Eu sei, essa história não tem exatamente um final feliz. Mas o que podemos fazer? Nem tudo na vida é um conto de fadas. No entanto, pior que isso é esquecer, sabe? Nos mais de dez lugares que visitei para contar essa história para vocês, em todos eles eu procurei algo que só encontrei na última visita: uma homenagem às vítimas.

O quadro da Leide das Neves (ao lado) é a única menção. Ele fica no Cara (Centro de Assistência aos Radioacidentados) que conta com médico, enfermeiro, psicólogo e assistente social. As vítimas passam ali ao menos uma vez ao ano para monitoramento.

Além de atender mais de 1300 pessoas divididas em grupos de exposição, o local ainda conta com um centro de memória, onde Suely Barreto, 62, não deixa a história morrer.

"Foram 249 pessoas identificadas na triagem no Olímpico. 120 foram para casa e 129 tiveram que ficar em observação: 79 na Febem, casos mais leves, 30 no albergue, casos de contaminação maior, e 20 no hospital, mais graves. Dos 20, 14 foram para o Rio de Janeiro, em uma área da Marinha, para receberem cuidados especiais. E se você errar algum número eu vou puxar sua orelha!", me ameaçou a Suely, em tom de brincadeira.

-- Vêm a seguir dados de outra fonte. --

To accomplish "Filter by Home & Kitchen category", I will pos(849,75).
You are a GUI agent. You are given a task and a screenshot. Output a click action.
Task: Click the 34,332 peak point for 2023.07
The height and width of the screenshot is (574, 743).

Sua xará, Sueli Lina, presidente da associação das vítimas, contou que havia um projeto de memorial que seria erguido no terreno da rua 26. Segundo ela, a maquete era "muito bonita", mas a pandemia acabou paralisando tudo. Luiza Odete, tia de Leide das Neves, reconhece a importância da história não cair no esquecimento.

"Foi terrível, muito triste. Eu me emociono em falar no assunto. Eu falo porque sei que não pode cair no esquecimento. Mas eu sofri muito com a ausência dos meus filhos. Na época, eu fiquei lá no Rio e meus filhos aqui em mão de pessoas estranhas. Chegou momento de eu pensar que eu ia morrer, não ver mais meus filhos."

Para lamentar e homenagear sempre é necessário não esquecer jamais.